Problem to solve:
Rewrite the records with every "link" changed to "hyperlink" and all else kept the same. Leave out the pictures.

-- start --

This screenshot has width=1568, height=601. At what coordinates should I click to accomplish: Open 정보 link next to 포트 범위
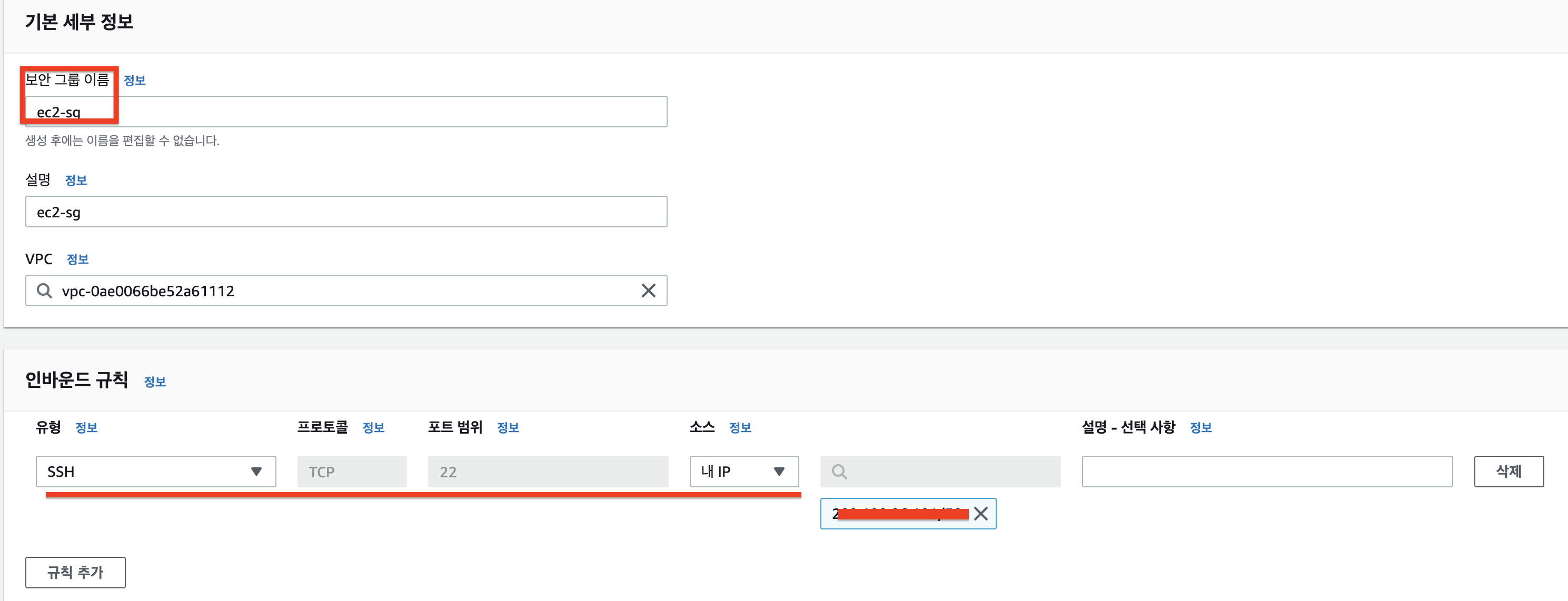point(508,428)
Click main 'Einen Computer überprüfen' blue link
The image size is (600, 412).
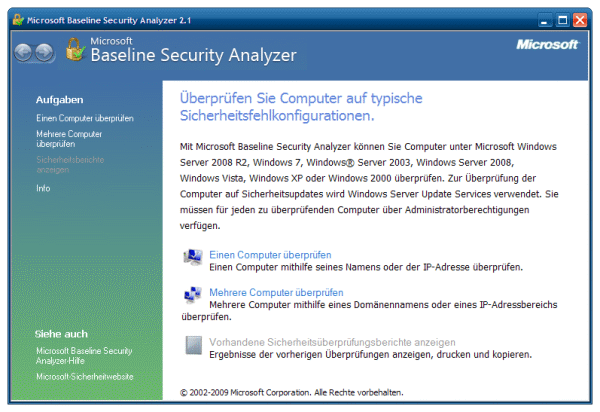point(270,255)
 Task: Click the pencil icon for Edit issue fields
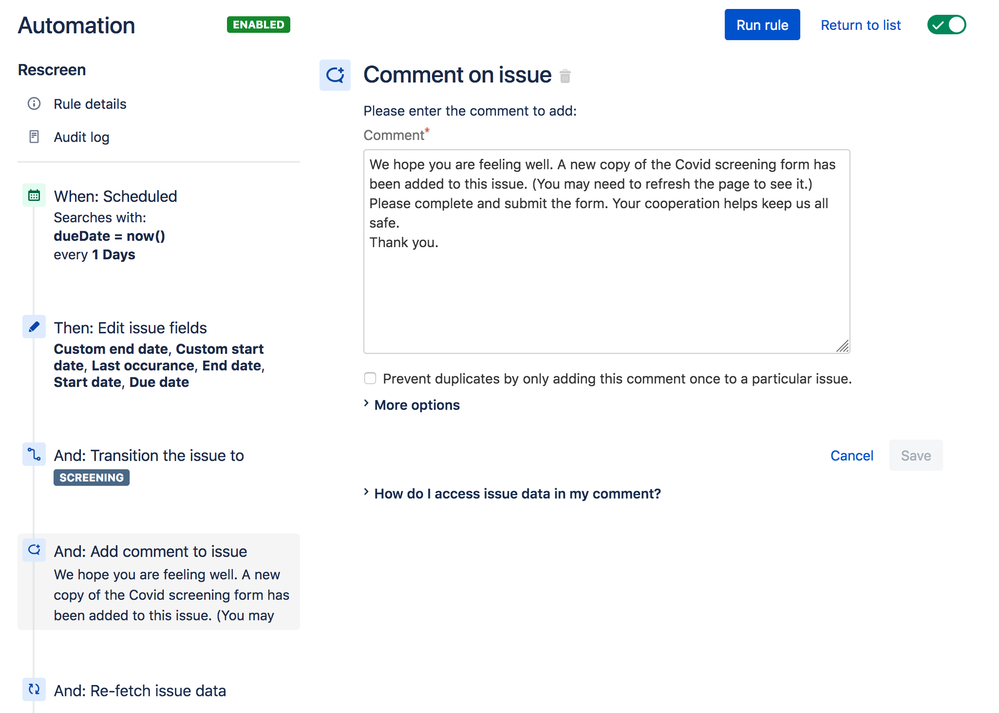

-- end --

Expected answer:
This screenshot has width=1568, height=601. At what coordinates should I click to accomplish: Open 정보 hyperlink next to 포트 범위
point(508,428)
Click main 'Einen Computer überprüfen' blue hyperlink
The image size is (600, 412).
point(270,255)
 Task: Click the pencil icon for Edit issue fields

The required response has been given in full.